# RECORDS FOR THIS TASK
++++++++
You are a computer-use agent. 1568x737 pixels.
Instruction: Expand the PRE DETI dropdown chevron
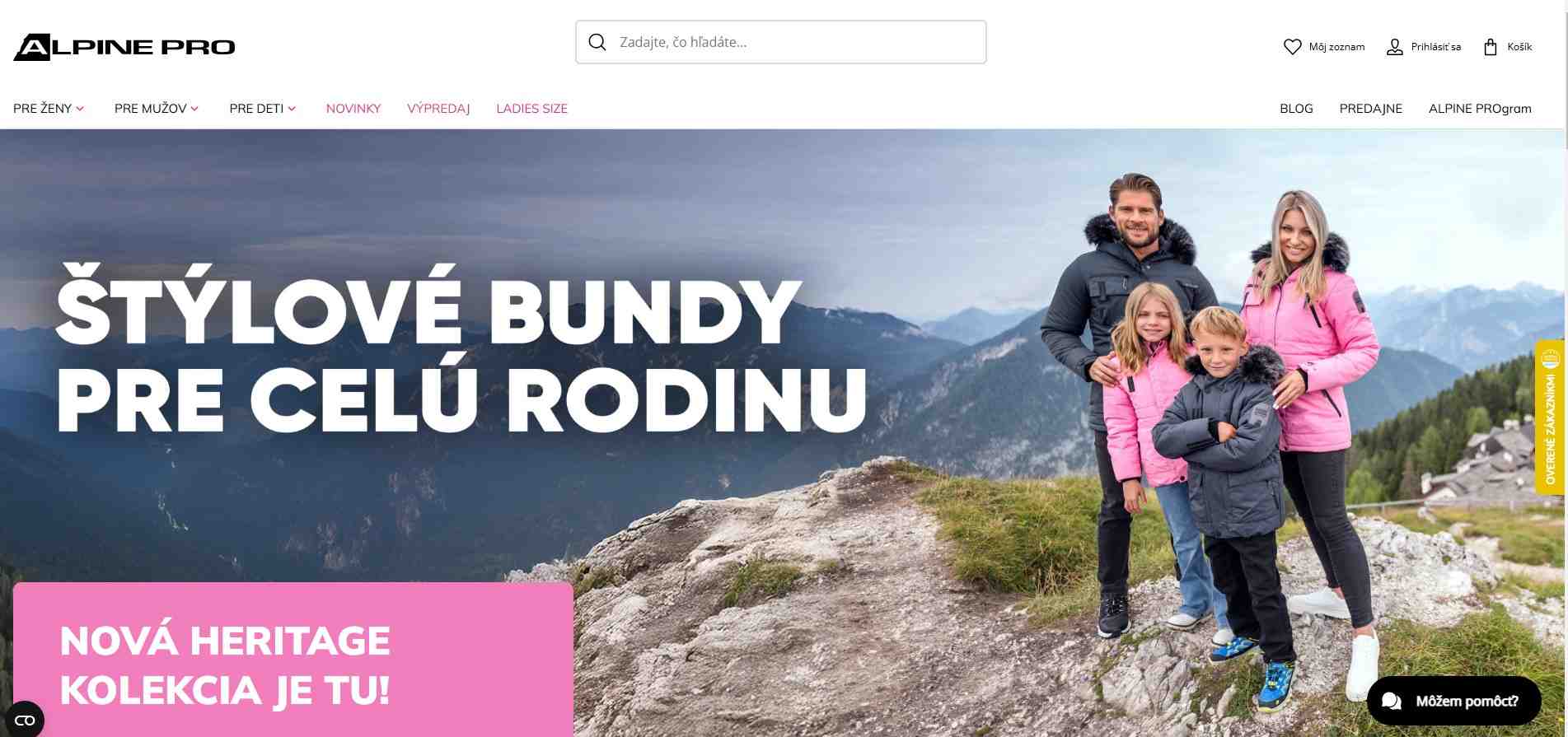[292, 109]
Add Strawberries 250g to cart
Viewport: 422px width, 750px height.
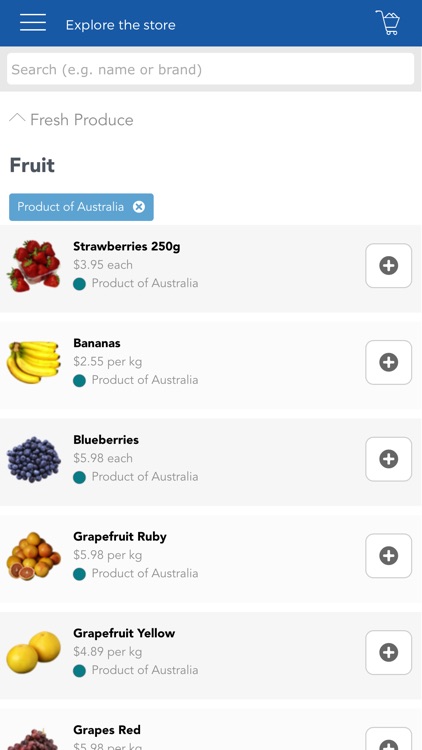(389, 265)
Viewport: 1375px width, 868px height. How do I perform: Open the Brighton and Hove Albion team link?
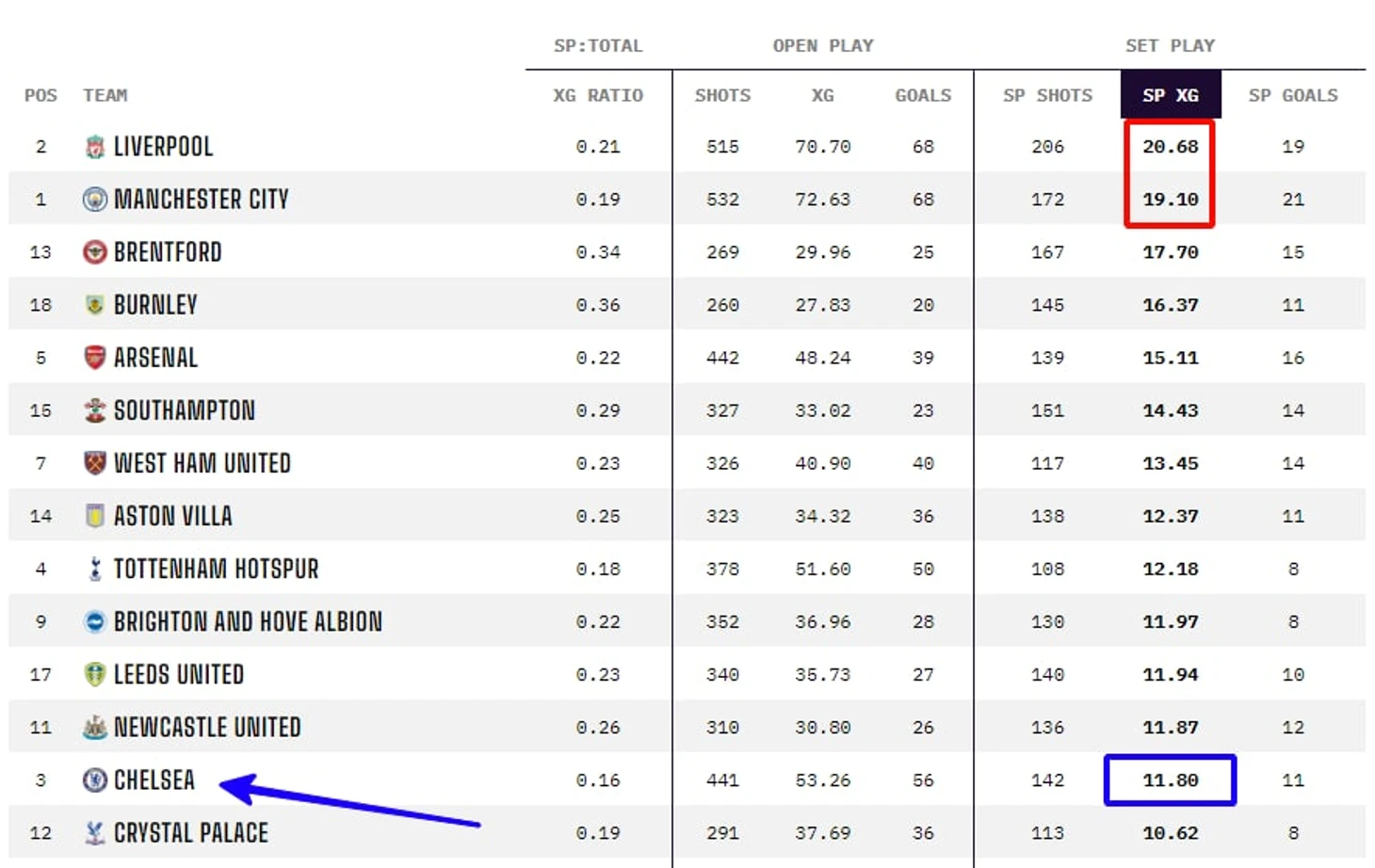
++++++++
# TASK REQUIREMENTS
Repeat exactly the lines above, starting at the one that contains "Add Strawberries 250g to cart" and stopping at the last line of the entries, and leave out the pictures.

# SOLUTION FOR THIS EXERCISE
Add Strawberries 250g to cart
Viewport: 422px width, 750px height.
(389, 265)
Viewport: 1375px width, 868px height. How do I perform: Open the Brighton and Hove Albion team link?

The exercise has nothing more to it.